Regional resonance matters. In Port-Louis President Prithvirajsing Roopun, himself a former educator, praised Matoko’s “pedagogical diplomacy” in front of local media, a phrase swiftly echoed by Congolese outlets. While official endorsements remain confidential until transmitted to UNESCO’s Secretariat, analysts in Addis Ababa observe that small-island developing states value Matoko’s climate-education advocacy, viewing him as a bridge between African and oceanic priorities.

African multilateralism recalibrated

Brazzaville’s démarche also reveals a broader recalibration of African multilateral strategy. The African Union has yet to pronounce on a single continental candidate, a vacuum that favours early movers. In an interview granted en route to Windhoek, Minister Gakosso stated that “Africa must no longer appear in Paris divided by linguistic fault lines; we offer a candidacy forged in consensus”. His emphasis on unity echoes the AU’s 2023 Summit communiqué urging member states to present consolidated slates for top United Nations positions.

Political scientists at the University of Cape Town discern a second, more subtle layer: Congo-Brazzaville is positioning itself as an honest broker among the competing aspirations of West, Central and Southern Africa. The inclusion of Mauritius—outside the customary Central African orbit—was therefore strategic, indicating that Brazzaville seeks to knit together the continent’s Anglophone, Francophone and Lusophone constituencies. Such outreach gains added significance in light of UNESCO’s own emphasis on cultural diversity.

Securing African unanimity is necessary but not sufficient; the decisive vote will come from UNESCO’s 58-member Executive Board, where European and Asian states wield considerable influence. Diplomats posted to UNESCO’s Paris headquarters recall that the 2017 contest saw Arab and European blocs alternate between coalition and competition before converging around Audrey Azoulay after five inconclusive rounds. Against that backdrop, Prime Minister Anatole Collinet Makosso is slated to extend the campaign beyond Africa in September, with discreet stopovers expected in Riyadh, Madrid and Tokyo.

International reactions remain cautiously favourable. A senior Scandinavian delegate, speaking on condition of customary anonymity, noted that Matoko’s record on organisational reform “ticks many of the boxes we prioritise, notably geographic equity and budget transparency.” Nonetheless, he hinted that European capitals will scrutinise governance pledges before committing.

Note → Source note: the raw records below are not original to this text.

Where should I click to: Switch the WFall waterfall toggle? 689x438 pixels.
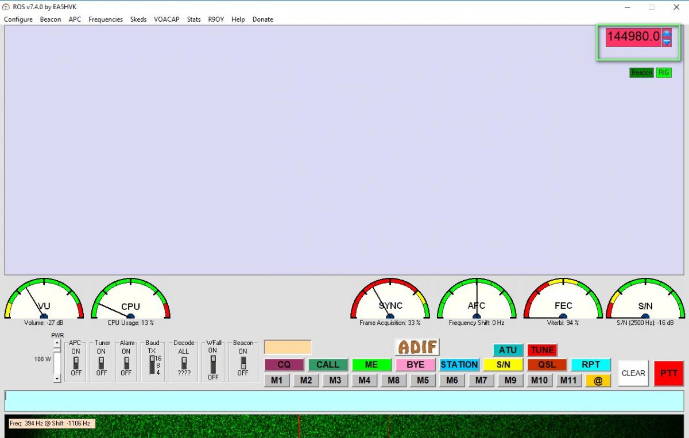pos(213,363)
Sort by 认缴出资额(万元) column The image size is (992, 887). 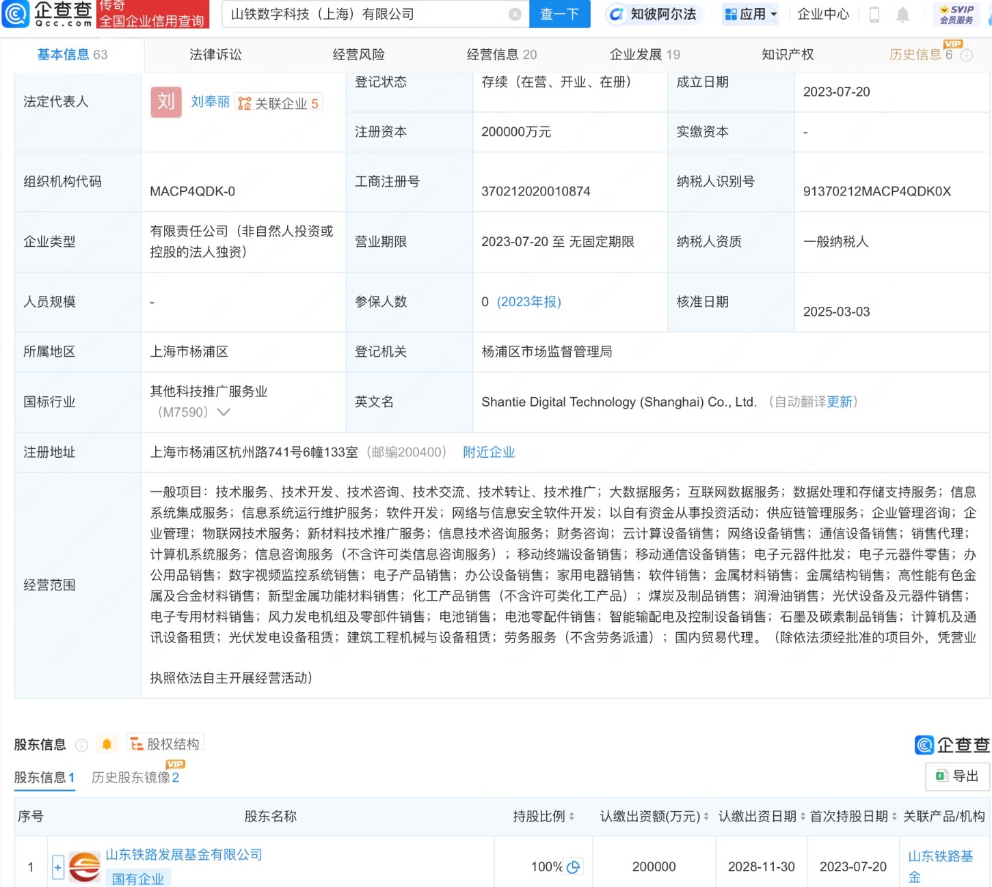pyautogui.click(x=707, y=817)
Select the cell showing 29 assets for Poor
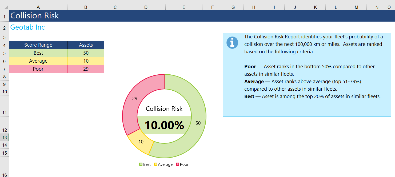The image size is (395, 177). [x=86, y=69]
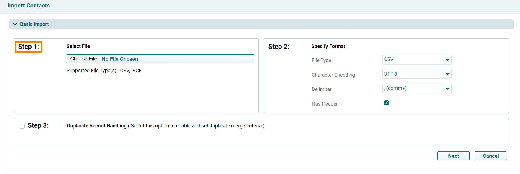Click the Specify Format heading
The width and height of the screenshot is (520, 174).
(328, 46)
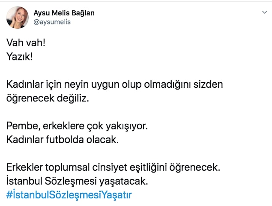Click the display name Aysu Melis Bağlan
This screenshot has width=272, height=206.
point(64,13)
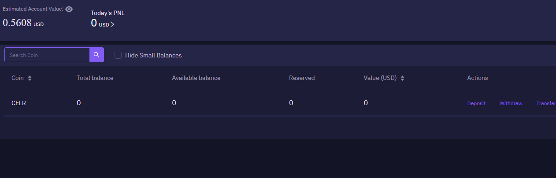
Task: Click the Total balance column header
Action: 95,78
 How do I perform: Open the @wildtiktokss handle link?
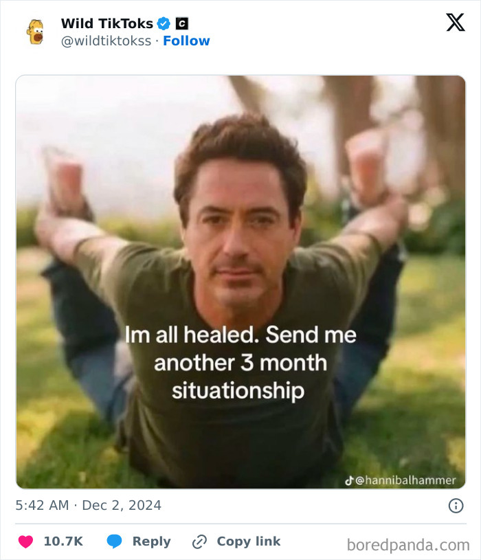(x=106, y=41)

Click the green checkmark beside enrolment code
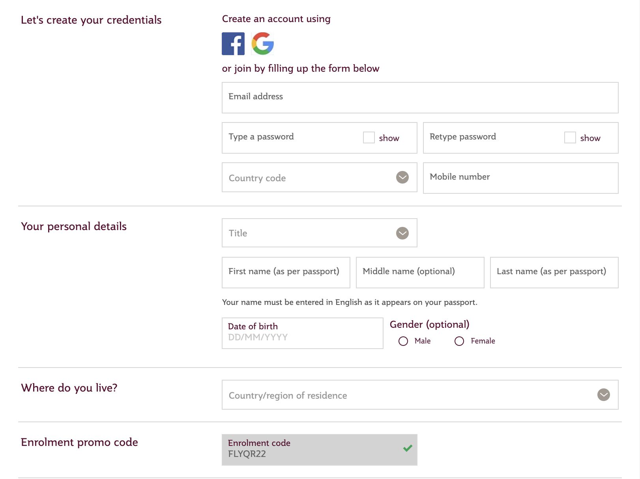tap(408, 448)
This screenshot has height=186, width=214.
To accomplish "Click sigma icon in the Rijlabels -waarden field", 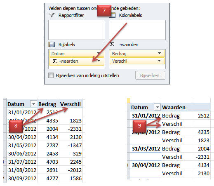I will click(x=54, y=61).
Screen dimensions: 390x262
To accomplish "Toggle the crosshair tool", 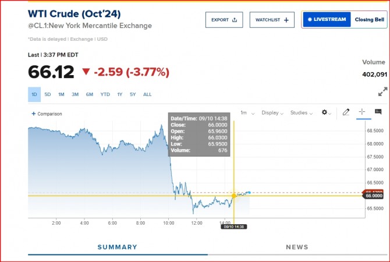I will click(361, 112).
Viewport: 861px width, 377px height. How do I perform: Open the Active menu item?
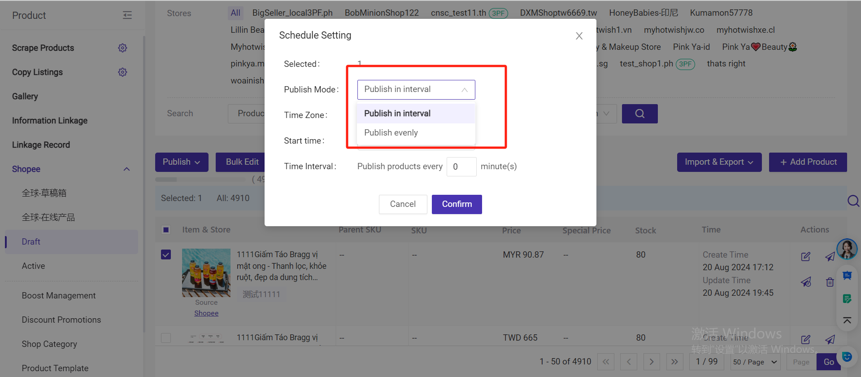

Prospects and implications for Congo’s soft power

Victory would mark the first time a Congolese national heads a specialised UN agency, thereby amplifying Brazzaville’s soft-power toolkit. Domestic commentators already liken the effort to the country’s 2021 chairmanship of the Congo Basin Climate Commission, which attracted substantial green financing. Should Matoko prevail, Congo’s educational and cultural diplomacy could benefit from privileged agendas within UNESCO, including capacity-building programmes that align with the government’s 2022–2026 National Development Plan.

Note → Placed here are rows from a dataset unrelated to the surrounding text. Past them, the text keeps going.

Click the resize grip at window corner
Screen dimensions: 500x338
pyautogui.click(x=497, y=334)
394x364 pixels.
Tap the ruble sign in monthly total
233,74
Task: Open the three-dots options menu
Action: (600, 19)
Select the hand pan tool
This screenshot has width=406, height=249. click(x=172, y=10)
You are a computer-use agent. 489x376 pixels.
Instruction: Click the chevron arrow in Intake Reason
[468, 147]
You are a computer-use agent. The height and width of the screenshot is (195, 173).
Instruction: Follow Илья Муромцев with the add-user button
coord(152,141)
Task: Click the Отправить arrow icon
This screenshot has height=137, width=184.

For now, the campaign remains in its courtship phase. Yet the methodical sequencing of visits, the emphasis on African consensus and the candidate’s technocratic profile suggest a bid crafted with a keen understanding of twenty-first-century multilateral arithmetic. In the words of Minister Gakosso, offered after his audience with Mauritian officials, “Our ambition is modest in tone but lofty in scope: to see Africa contribute solutions, not grievances, to the global commons.” His remark captures the dual objective animating Brazzaville’s waltz across the continent—advancing national prestige while nudging multilateral governance towards a more equitable horizon.